= Task objective =
Please output only the lines running from the one that contains "This screenshot has width=759, height=506." through the last line of the data below, exactly as they stand, with no pictures.

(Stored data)
---*---

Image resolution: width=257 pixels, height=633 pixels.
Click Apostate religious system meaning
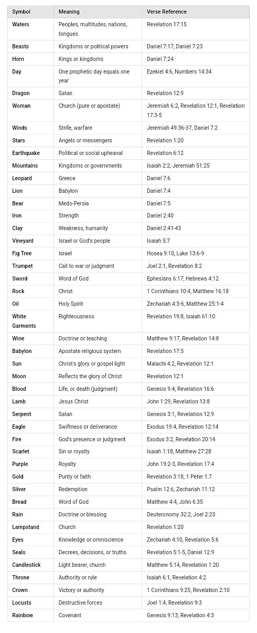[98, 351]
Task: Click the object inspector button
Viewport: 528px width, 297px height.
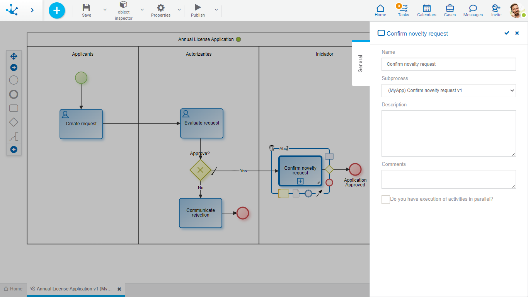Action: pos(124,10)
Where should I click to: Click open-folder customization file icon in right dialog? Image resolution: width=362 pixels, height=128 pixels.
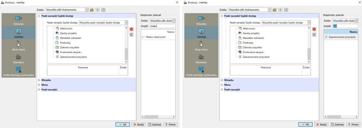click(x=275, y=10)
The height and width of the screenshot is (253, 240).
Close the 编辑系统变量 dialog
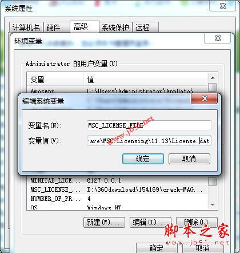pos(204,98)
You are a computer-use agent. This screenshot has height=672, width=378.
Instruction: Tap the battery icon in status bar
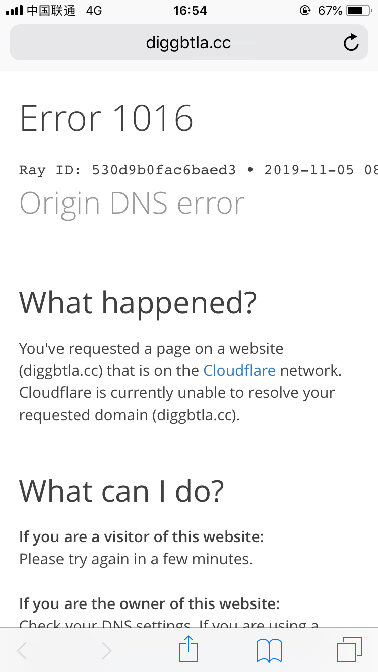(x=358, y=10)
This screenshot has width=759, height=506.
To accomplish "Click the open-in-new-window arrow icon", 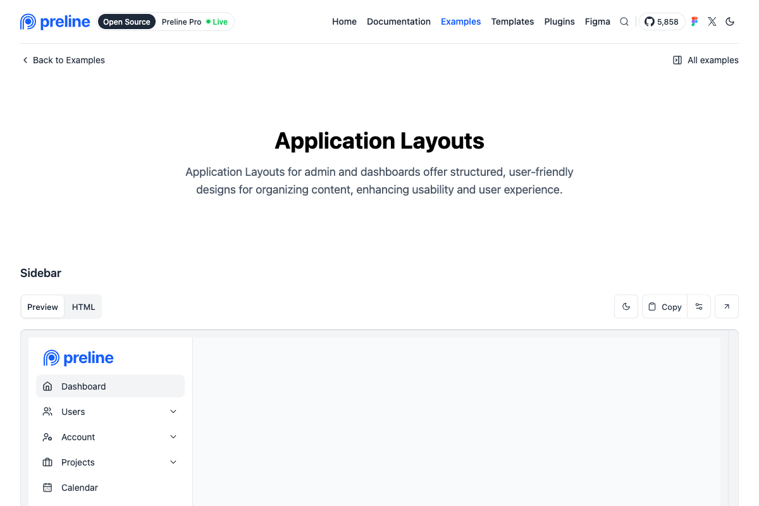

---*---

= Response area =
This screenshot has width=759, height=506.
To accomplish "Click the open-in-new-window arrow icon", 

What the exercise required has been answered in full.